What is required = Write each line word for word, from the line that contains "You are a GUI" through the last line of the material below.

Working data =
————

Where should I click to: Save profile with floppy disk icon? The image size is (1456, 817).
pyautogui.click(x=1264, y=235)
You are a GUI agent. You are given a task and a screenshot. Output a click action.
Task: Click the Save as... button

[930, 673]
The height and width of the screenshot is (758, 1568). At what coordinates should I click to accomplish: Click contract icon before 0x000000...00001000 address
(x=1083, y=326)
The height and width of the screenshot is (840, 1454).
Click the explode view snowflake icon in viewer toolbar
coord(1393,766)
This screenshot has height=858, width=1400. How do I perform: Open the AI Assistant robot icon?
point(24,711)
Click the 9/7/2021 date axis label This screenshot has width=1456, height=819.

————

Written response =
You are a GUI agent. You are given a task and a screenshot. Output a click action.
Task: Click the Save as... button

[930, 673]
The height and width of the screenshot is (758, 1568). At what coordinates should I click to accomplish: Click contract icon before 0x000000...00001000 address
(x=1083, y=326)
The height and width of the screenshot is (840, 1454).
Click the explode view snowflake icon in viewer toolbar
coord(1393,766)
This screenshot has height=858, width=1400. How do I perform: Open the AI Assistant robot icon?
point(24,711)
Click the 9/7/2021 date axis label This screenshot has width=1456, height=819.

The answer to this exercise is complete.